State of Style Summit

I attended the inaugural State of Style Summit yesterday, hosted by fashion and style platform, StyleCaster. The event included some of the  fashion industry’s biggest influencers and tastemakers, who discussed fashion and beauty’s changing trends in the digital age. Speakers at the event included Doug Zarkin, VP of Marketing at Kellwood Company (owner of Kaplow clients XOXO, Zobha and Baby Phat), accessories and clothing designer Rebecca Minkoff and Ann Shoket, Editor in Chief of Seventeen.

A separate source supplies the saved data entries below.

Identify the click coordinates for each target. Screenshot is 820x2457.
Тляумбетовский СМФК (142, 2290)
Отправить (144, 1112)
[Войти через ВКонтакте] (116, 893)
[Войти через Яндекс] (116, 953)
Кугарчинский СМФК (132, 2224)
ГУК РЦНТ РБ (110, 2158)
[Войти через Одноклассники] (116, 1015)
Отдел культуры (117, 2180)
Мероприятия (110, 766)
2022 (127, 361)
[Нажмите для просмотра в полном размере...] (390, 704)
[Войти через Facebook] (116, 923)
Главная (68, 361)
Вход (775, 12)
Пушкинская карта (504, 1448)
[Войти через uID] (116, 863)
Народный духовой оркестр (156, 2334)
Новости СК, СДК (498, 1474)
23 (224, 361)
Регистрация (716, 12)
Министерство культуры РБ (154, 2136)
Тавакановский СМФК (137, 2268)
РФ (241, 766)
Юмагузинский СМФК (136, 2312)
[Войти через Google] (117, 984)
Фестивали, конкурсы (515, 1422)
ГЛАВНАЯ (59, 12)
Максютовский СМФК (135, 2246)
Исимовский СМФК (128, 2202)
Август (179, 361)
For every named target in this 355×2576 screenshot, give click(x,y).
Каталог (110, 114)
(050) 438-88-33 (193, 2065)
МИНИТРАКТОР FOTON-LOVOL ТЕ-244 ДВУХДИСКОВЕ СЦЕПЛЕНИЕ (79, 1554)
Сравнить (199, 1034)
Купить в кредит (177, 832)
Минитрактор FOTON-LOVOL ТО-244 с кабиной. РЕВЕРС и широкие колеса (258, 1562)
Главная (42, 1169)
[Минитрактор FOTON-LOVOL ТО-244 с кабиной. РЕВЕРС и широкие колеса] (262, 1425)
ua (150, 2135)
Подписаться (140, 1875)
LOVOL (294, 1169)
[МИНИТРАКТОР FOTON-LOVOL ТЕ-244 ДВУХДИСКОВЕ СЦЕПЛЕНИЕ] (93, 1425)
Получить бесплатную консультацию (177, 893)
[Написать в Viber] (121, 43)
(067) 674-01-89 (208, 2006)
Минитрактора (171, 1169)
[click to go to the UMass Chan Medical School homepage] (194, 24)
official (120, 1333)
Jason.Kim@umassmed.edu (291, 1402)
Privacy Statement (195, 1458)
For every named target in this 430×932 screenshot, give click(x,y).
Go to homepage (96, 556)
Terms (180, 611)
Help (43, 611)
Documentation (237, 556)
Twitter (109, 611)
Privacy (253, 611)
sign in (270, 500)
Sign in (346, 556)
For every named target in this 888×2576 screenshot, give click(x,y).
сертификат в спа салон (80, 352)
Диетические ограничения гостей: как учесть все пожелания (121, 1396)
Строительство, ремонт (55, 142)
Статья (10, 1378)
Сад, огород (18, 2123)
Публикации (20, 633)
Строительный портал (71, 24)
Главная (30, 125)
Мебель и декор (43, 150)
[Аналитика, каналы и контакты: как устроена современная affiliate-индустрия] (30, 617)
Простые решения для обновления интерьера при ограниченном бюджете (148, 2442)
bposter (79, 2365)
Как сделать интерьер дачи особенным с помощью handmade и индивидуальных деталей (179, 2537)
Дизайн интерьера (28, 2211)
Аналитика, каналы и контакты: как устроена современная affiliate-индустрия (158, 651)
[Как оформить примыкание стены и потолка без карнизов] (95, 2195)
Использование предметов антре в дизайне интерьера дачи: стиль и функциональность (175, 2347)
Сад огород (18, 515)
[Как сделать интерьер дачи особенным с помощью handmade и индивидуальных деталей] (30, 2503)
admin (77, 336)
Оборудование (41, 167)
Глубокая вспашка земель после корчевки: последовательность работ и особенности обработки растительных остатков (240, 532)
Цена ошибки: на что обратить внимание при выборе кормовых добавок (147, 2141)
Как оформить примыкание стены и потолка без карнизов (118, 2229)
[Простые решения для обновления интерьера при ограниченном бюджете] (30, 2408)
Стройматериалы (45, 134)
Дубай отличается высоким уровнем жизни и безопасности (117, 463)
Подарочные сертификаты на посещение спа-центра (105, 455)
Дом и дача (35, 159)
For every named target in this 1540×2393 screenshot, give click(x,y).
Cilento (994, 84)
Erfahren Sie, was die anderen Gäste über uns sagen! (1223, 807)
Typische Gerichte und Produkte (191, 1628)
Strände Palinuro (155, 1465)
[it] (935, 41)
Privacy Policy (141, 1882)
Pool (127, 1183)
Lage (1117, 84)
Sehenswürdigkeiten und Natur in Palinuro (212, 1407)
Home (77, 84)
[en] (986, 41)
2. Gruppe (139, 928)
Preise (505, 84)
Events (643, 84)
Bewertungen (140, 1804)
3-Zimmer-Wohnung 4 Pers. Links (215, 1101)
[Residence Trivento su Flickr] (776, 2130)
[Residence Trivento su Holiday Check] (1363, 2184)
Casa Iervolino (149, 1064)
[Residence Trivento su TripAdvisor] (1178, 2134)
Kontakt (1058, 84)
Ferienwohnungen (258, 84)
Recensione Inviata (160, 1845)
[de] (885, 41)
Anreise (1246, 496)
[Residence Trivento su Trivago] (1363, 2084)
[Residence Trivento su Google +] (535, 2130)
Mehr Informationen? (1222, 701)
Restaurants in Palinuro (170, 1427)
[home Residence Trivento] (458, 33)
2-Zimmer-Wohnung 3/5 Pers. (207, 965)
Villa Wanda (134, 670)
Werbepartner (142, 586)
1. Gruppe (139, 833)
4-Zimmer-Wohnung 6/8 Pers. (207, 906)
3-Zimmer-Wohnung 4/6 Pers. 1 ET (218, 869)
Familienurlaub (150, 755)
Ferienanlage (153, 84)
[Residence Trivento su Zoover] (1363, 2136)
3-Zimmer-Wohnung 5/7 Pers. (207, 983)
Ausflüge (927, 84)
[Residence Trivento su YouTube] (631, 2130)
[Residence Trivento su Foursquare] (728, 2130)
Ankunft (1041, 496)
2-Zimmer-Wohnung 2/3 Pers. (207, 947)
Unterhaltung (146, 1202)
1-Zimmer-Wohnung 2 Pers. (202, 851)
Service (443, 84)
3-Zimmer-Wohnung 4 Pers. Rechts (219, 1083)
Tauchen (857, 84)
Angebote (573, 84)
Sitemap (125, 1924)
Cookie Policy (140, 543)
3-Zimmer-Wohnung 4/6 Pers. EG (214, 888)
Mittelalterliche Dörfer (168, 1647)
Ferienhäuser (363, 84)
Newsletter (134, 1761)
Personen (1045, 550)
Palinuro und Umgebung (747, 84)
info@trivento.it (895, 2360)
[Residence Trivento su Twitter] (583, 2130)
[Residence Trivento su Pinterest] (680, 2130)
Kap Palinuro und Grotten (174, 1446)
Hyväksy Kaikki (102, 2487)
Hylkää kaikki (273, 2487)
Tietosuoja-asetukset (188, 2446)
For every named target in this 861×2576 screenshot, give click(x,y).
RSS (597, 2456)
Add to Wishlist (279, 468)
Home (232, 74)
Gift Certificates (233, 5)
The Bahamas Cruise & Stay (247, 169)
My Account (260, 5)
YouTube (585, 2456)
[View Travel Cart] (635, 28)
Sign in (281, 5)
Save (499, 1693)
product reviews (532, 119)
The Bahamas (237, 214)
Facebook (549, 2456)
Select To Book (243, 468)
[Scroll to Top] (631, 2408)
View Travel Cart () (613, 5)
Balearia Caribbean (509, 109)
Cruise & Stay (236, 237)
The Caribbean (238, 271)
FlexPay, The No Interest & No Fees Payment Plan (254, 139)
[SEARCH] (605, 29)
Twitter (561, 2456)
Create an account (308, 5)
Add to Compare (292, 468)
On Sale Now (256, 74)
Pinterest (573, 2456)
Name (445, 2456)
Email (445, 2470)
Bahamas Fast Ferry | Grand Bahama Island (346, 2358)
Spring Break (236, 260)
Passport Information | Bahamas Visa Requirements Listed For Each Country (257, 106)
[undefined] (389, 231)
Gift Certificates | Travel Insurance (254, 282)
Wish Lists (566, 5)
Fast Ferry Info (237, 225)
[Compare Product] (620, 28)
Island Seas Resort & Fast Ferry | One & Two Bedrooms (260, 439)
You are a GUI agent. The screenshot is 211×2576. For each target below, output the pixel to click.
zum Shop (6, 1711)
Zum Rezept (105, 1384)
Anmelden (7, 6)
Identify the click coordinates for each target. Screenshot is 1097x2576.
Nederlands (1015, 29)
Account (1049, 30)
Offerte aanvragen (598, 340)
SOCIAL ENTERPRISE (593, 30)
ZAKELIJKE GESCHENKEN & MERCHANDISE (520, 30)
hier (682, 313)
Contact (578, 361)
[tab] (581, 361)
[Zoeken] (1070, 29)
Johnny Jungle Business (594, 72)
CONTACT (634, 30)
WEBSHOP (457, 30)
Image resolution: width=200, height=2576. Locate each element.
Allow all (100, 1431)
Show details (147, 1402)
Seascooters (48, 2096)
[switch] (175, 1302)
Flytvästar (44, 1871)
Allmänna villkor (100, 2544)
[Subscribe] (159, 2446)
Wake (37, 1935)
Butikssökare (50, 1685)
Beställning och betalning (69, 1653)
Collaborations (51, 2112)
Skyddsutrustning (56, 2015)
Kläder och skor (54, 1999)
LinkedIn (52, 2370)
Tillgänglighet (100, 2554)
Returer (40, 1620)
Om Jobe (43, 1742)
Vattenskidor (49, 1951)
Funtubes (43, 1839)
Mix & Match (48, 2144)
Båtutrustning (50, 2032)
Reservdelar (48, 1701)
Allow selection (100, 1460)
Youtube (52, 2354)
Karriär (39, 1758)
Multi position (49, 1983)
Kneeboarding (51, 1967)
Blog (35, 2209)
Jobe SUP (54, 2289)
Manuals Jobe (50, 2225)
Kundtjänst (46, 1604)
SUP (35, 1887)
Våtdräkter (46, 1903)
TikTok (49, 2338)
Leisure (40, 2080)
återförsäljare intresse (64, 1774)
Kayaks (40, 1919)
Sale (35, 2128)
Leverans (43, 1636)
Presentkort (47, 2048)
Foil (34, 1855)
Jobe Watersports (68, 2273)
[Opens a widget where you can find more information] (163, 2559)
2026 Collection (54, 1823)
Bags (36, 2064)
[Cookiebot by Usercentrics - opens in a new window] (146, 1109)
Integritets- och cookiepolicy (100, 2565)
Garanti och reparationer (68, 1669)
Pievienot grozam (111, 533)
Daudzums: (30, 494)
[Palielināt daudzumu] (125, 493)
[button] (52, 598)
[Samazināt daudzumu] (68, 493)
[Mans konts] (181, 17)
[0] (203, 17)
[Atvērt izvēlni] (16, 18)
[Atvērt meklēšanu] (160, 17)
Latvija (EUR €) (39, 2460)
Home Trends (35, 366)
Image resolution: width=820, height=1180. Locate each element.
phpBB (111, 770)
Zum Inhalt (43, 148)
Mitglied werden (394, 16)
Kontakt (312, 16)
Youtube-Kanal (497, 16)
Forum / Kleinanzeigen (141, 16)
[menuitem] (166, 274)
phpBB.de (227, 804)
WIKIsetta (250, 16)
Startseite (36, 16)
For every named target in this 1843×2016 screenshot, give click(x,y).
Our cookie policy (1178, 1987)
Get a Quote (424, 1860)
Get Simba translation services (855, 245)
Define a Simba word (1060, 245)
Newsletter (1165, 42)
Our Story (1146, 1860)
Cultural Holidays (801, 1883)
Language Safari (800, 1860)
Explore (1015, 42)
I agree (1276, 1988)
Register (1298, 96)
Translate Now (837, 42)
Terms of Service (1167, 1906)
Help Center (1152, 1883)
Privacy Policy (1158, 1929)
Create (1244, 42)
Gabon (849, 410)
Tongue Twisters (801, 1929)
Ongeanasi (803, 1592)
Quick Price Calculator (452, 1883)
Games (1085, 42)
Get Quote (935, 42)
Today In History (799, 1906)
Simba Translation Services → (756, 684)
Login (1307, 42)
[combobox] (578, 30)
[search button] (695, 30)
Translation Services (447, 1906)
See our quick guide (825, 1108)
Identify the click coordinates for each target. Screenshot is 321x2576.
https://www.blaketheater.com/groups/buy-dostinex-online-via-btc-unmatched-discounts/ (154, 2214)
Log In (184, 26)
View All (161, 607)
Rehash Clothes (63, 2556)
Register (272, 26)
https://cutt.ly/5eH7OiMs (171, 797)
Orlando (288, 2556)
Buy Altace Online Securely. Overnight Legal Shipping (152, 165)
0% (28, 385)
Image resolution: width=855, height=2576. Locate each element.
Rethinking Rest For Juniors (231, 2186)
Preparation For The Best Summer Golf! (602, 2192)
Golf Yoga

Here are some key takeaways:

Listen to Your Target Audience on Brand Social Pages:

One of the reasons social media users follow, like, or view brand pages is to be heard by the brand. Consumers regularly share their thoughts about what they like and don’t like about certain products or brand initiatives. Therefore, it is important for brands to listen and respond to these comments. For example, Rebecca Minkoff said she listens to consumer feedback from her social media pages when designing accessories. She once put up on Facebook a photo of a handbag she was working on and asked if it was too tough-looking. Based on consumer-response, she revised the design. Minkoff relishes the opinions of her brand advocates, because at the end of the day, they end up purchasing her products.

Accessible Aspiration – Style Experts, Models, Fashion Blogger Engagement:

When a brand partners with a well-known spokesperson to represent it, it’s important that the spokesperson engages in conversation with consumers via social media. Conversation, tips and tidbits from a style expert, celebrity, model, or blogger are considered a reward to the consumer. They appreciate the connection to these fashion figures because they are now on the same level and platform as they are, where before, these figures were inaccessible.

Consumer Experiences Help Shape a Brand’s Products:

Rebecca Minkoff discussed how the life experiences of her target audience shape the accessories she designs. For example, her best-selling “Morning After” handbag is based on the lives of women ages 20-29 who may be single, dating, or adjusting to life changes. Inside this purse is a faux business card with an image of a good-looking man and a number which connects to the Minkoff headquarters. By adding this personal touch and relating this bag to the experiences of her target audience, Minkoff adds a layer of authenticity.